- [EXERCISE GOAL]:
Please reproduce the following records word for word.

- [DATASET ENTRIES]:
-------------------------

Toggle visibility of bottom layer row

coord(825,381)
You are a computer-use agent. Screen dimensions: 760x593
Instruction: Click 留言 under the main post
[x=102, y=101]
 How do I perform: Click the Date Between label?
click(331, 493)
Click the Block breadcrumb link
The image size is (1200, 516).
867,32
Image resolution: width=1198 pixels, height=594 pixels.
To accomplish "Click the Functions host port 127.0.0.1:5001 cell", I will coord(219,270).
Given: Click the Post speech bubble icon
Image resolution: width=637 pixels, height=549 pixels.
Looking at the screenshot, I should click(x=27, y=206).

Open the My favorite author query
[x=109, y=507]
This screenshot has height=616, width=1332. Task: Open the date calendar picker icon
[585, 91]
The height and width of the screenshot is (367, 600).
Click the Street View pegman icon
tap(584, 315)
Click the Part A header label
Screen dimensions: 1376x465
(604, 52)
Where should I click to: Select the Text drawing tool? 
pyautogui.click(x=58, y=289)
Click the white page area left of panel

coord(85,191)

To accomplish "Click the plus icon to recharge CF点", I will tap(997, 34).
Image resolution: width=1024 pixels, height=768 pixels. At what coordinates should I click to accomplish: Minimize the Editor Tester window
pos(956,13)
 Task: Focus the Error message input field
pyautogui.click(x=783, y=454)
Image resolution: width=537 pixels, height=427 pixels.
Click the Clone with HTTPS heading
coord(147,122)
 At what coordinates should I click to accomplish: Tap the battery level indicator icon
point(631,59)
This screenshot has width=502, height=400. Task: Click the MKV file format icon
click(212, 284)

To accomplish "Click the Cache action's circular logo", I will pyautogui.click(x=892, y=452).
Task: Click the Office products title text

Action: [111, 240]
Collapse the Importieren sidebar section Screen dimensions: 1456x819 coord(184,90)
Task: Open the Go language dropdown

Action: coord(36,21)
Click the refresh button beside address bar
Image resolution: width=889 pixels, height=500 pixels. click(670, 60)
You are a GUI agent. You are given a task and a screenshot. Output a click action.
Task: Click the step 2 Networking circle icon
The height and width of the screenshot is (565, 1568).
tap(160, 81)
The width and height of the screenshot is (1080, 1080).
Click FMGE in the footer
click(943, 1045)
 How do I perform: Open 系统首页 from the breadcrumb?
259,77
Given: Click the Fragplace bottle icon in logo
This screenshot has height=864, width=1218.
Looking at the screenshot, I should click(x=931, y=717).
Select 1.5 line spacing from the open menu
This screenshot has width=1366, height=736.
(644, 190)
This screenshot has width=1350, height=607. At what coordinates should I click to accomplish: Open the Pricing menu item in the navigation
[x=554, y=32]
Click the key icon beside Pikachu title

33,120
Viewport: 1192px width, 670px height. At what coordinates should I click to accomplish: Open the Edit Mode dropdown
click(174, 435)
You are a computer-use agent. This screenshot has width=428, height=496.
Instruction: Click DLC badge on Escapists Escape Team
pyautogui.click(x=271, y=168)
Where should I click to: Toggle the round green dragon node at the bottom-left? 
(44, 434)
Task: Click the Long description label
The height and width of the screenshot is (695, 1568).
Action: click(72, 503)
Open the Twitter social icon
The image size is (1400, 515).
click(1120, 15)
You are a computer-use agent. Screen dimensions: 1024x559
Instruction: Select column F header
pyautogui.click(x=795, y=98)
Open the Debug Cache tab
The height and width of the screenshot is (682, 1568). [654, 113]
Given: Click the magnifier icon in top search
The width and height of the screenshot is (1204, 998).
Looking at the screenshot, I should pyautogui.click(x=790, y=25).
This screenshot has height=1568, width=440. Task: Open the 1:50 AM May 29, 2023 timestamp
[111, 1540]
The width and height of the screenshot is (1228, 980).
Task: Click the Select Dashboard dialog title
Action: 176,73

-------------------------

- [EXERCISE OUTPUT]:
Toggle visibility of bottom layer row

coord(825,381)
You are a computer-use agent. Screen dimensions: 760x593
Instruction: Click 留言 under the main post
[x=102, y=101]
 How do I perform: Click the Date Between label?
click(331, 493)
Click the Block breadcrumb link
The image size is (1200, 516).
867,32
Image resolution: width=1198 pixels, height=594 pixels.
To accomplish "Click the Functions host port 127.0.0.1:5001 cell", I will coord(219,270).
Given: Click the Post speech bubble icon
Image resolution: width=637 pixels, height=549 pixels.
Looking at the screenshot, I should click(x=27, y=206).

Open the My favorite author query
[x=109, y=507]
This screenshot has height=616, width=1332. Task: Open the date calendar picker icon
[585, 91]
The height and width of the screenshot is (367, 600).
Click the Street View pegman icon
tap(584, 315)
Click the Part A header label
Screen dimensions: 1376x465
(604, 52)
Where should I click to: Select the Text drawing tool? 
pyautogui.click(x=58, y=289)
Click the white page area left of panel

coord(85,191)

To accomplish "Click the plus icon to recharge CF点", I will tap(997, 34).
Image resolution: width=1024 pixels, height=768 pixels. At what coordinates should I click to accomplish: Minimize the Editor Tester window
pos(956,13)
 Task: Focus the Error message input field
pyautogui.click(x=783, y=454)
Image resolution: width=537 pixels, height=427 pixels.
Click the Clone with HTTPS heading
coord(147,122)
 At what coordinates should I click to accomplish: Tap the battery level indicator icon
point(631,59)
This screenshot has width=502, height=400. Task: Click the MKV file format icon
click(212, 284)

To accomplish "Click the Cache action's circular logo", I will pyautogui.click(x=892, y=452).
Task: Click the Office products title text

Action: [111, 240]
Collapse the Importieren sidebar section Screen dimensions: 1456x819 coord(184,90)
Task: Open the Go language dropdown

Action: coord(36,21)
Click the refresh button beside address bar
Image resolution: width=889 pixels, height=500 pixels. click(670, 60)
You are a GUI agent. You are given a task and a screenshot. Output a click action.
Task: Click the step 2 Networking circle icon
The height and width of the screenshot is (565, 1568).
tap(160, 81)
The width and height of the screenshot is (1080, 1080).
Click FMGE in the footer
click(943, 1045)
 How do I perform: Open 系统首页 from the breadcrumb?
259,77
Given: Click the Fragplace bottle icon in logo
This screenshot has height=864, width=1218.
Looking at the screenshot, I should click(x=931, y=717).
Select 1.5 line spacing from the open menu
This screenshot has width=1366, height=736.
(644, 190)
This screenshot has width=1350, height=607. At what coordinates should I click to accomplish: Open the Pricing menu item in the navigation
[x=554, y=32]
Click the key icon beside Pikachu title

33,120
Viewport: 1192px width, 670px height. At what coordinates should I click to accomplish: Open the Edit Mode dropdown
click(174, 435)
You are a computer-use agent. This screenshot has width=428, height=496.
Instruction: Click DLC badge on Escapists Escape Team
pyautogui.click(x=271, y=168)
Where should I click to: Toggle the round green dragon node at the bottom-left? 
(44, 434)
Task: Click the Long description label
The height and width of the screenshot is (695, 1568).
Action: click(72, 503)
Open the Twitter social icon
The image size is (1400, 515).
click(1120, 15)
You are a computer-use agent. Screen dimensions: 1024x559
Instruction: Select column F header
pyautogui.click(x=795, y=98)
Open the Debug Cache tab
The height and width of the screenshot is (682, 1568). [654, 113]
Given: Click the magnifier icon in top search
The width and height of the screenshot is (1204, 998).
Looking at the screenshot, I should pyautogui.click(x=790, y=25).
This screenshot has height=1568, width=440. Task: Open the 1:50 AM May 29, 2023 timestamp
[111, 1540]
The width and height of the screenshot is (1228, 980).
Task: Click the Select Dashboard dialog title
Action: 176,73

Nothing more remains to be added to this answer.